Tuesday, February 9, 2010

Trust

I have struggled with insecurity as long as I can remember. I'm not sure why I'm insecure but I think it's partially due to my tendency to take others' opinions into account but, instead of maintaining my own position, I often find myself allowing their opinion to eclipse my own. Oftentimes, I passively accept their ideas while my gut screams out that "this" isn't right, whatever this is.

I can't afford to be insecure anymore. My son needs me to listen to my instincts. He needs me to listen to others but to hold firm to what I know is true. I'm not sure how I will do this but I know it must be done.

My son was evaluated by our school district this week. In a matter of hours, supposed experts have run tests on him and are beginning to form opinions as to what he needs in an educational environment. My sweet, darling boy sat quite compliantly (much to my relief) answering question after question after question. I was so proud as he showed off his stuff. The psychologist repeatedly noted how she had never gotten so far in an IQ test with a preschooler because she couldn't trick him. She kept trying and trying. She also had never had to hide the answers from a preschooler either because she figured out that he could read quite well.

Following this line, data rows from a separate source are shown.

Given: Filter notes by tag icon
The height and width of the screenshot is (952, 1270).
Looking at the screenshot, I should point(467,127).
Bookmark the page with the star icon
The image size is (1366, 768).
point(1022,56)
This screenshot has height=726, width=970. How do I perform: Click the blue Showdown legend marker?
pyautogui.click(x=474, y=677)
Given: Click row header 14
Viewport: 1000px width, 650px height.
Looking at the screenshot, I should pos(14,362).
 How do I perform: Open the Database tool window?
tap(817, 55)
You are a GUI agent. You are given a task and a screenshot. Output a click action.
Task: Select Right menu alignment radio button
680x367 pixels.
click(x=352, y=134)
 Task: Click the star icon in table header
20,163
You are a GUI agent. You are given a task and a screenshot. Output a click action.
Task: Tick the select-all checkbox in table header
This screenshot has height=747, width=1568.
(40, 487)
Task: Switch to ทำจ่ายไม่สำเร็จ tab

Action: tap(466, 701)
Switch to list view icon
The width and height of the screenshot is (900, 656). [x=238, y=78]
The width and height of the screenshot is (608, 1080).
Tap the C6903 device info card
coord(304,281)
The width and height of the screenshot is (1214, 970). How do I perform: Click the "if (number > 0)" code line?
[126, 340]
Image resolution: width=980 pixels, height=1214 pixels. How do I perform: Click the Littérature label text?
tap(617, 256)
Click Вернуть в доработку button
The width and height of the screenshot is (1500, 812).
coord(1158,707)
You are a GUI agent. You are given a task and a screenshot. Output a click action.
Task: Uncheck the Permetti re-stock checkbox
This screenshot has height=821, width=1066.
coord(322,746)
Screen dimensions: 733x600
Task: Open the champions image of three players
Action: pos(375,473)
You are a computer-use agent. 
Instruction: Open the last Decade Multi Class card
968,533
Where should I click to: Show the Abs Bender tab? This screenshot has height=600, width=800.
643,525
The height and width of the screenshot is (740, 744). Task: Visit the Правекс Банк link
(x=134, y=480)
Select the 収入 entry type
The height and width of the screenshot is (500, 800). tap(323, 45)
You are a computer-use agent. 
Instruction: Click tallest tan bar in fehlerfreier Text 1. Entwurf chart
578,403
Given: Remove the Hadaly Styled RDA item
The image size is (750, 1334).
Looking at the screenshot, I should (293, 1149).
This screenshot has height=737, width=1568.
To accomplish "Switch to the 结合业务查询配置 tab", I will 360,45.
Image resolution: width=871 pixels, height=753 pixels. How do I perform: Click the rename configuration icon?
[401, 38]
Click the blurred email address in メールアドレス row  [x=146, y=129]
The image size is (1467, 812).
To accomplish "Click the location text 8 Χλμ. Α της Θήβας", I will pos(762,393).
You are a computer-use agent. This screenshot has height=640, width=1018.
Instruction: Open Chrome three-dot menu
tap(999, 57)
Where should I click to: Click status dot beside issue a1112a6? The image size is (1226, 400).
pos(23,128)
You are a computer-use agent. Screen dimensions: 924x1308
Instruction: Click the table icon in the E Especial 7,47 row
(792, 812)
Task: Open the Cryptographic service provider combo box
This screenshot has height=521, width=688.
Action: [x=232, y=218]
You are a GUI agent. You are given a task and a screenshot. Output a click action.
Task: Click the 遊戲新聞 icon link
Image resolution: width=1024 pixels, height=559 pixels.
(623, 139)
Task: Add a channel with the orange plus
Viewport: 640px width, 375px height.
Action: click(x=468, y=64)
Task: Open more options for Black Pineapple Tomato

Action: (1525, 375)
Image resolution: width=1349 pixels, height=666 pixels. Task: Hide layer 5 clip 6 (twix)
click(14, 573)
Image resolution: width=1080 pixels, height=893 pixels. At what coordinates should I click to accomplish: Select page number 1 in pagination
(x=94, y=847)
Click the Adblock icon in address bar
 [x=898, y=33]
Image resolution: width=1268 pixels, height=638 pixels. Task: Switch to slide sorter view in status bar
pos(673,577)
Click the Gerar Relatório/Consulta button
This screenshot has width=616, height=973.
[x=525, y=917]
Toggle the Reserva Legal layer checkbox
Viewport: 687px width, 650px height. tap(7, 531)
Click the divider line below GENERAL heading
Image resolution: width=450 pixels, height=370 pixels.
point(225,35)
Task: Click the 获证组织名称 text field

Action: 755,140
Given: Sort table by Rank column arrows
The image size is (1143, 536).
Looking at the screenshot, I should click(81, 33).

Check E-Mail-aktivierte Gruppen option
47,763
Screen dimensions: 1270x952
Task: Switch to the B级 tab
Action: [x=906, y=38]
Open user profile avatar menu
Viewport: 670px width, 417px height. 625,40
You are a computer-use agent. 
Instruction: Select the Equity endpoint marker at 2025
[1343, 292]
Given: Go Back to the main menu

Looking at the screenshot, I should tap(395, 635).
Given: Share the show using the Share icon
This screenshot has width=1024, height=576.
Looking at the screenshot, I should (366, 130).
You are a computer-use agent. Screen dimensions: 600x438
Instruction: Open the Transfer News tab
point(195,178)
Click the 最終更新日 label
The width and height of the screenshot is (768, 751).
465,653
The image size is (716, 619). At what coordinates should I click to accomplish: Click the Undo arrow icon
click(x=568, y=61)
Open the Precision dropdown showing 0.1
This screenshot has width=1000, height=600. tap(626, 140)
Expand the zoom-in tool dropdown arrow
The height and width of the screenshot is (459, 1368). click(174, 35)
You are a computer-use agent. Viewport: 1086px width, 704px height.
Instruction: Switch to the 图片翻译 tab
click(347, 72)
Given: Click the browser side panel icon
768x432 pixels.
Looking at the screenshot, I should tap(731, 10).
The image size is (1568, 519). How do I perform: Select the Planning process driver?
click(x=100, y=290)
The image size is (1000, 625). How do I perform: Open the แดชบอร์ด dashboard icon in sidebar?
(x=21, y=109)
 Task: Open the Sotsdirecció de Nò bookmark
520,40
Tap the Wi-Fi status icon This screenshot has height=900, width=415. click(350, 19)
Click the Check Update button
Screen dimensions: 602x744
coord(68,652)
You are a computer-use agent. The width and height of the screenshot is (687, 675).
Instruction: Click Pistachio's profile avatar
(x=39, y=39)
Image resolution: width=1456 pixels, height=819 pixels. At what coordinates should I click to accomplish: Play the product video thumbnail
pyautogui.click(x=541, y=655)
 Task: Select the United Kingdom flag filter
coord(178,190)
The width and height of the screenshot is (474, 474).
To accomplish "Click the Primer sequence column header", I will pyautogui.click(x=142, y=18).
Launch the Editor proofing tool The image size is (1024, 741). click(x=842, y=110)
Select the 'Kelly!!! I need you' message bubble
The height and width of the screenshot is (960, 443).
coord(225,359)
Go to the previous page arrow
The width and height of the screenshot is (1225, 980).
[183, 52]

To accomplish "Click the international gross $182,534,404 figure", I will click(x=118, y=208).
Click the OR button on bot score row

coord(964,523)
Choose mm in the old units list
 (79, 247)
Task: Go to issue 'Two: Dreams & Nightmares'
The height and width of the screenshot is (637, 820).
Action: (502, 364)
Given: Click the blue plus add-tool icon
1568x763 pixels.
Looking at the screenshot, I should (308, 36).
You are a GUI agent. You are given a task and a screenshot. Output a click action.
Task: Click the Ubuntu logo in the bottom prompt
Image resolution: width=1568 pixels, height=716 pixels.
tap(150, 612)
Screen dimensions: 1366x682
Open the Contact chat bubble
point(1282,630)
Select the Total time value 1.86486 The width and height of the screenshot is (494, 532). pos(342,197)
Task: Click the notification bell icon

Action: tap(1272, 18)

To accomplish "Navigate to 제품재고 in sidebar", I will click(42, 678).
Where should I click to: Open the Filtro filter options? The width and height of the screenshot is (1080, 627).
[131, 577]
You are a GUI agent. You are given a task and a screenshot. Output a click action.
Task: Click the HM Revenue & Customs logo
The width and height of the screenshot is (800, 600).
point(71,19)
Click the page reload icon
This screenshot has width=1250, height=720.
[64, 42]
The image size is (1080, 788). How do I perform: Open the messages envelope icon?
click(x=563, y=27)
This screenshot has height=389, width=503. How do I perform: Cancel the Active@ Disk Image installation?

I smiled and sat quietly watching this expert observe what I already knew about my child. He's brilliant. He's funny. He has a sweet, tender heart.

As the testing continued for hours, he started to become challenged, not by the questions they were asking but by the length of the examination. It's a lot to ask a neurotypical 5 year old to sit still for 3 hours but it's even more to ask of a child with autism to do that. I was so proud of him for doing it as long as he had.

Just as the experts were explaining the results of their evaluation to me, my son had had too much and he began to show his Asperger's. Like the flip of a switch, my son switched from being sweet and compliant to screaming at the top of his lungs that he wanted to go. Bam. We'd reached "that" point that we parents of autistic children all know.

The psychologist explained to me that she was ignoring his bad behavior. He got louder. Pretending to maintain our conversation, she continued to ignore him (and I him to see where this led). He got louder. Finally, I'd had enough and I decided this expert's ideas weren't going to work for me. I worked with him using my methods: I offered a "carrot" as I call them by telling him that he had already earned one scoop of ice cream (I had already told him we'd go to an ice cream parlor after this appointment) but he could earn another if he could be quiet a few more minutes. He tried but he was maxed out.

As he again began to scream and the expert continued to ignore him, we pretended to have a conversation. Again, I decided that this was getting ridiculous so I tried another method. I got a notebook out and told him to tell me calmly what it was that he wanted me to know. I wrote down his feelings about wanting to leave and I wrote down my response. This calmed him down for a few more minutes.

At one point, the psychologist suggested that my giving him attention was escalating his reactions. My gut told me that, no, my son would have escalated a lot more and sooner if we had ignored him. His little system had maxed out and he needed to leave pure and simple. We were pushing him beyond his limits, and we shouldn't expect ideal behavior from a child with a neurological disability under such circumstances.

Despite my knowing this and despite my acting on my gut feelings, her comments dug into me and put seeds of doubt in my mind yet again. Was I doing the wrong thing? Does this psychologist who has spent a few hours with my child understand him better than I do? Does her education trump my experiences with my son? Alternately, am I blinded by my instinct to protect my child, to shield him from the outside world that doesn't seem to understand him? I'm not sure.

What I do know is this: I can't risk being too proud to accept good advice from knowledgeable folk yet I have to listen to my heart and what I know about my son because I know him better than anyone else on this planet. I have known him since he once squirmed in my belly. I know him now as the young boy he has become. I must learn to swallow my pride when I'm wrong and listen to my heart when I'm right even if so-called experts disagree with me. May I be blessed with such wisdom to know when to listen to others or when to trust myself.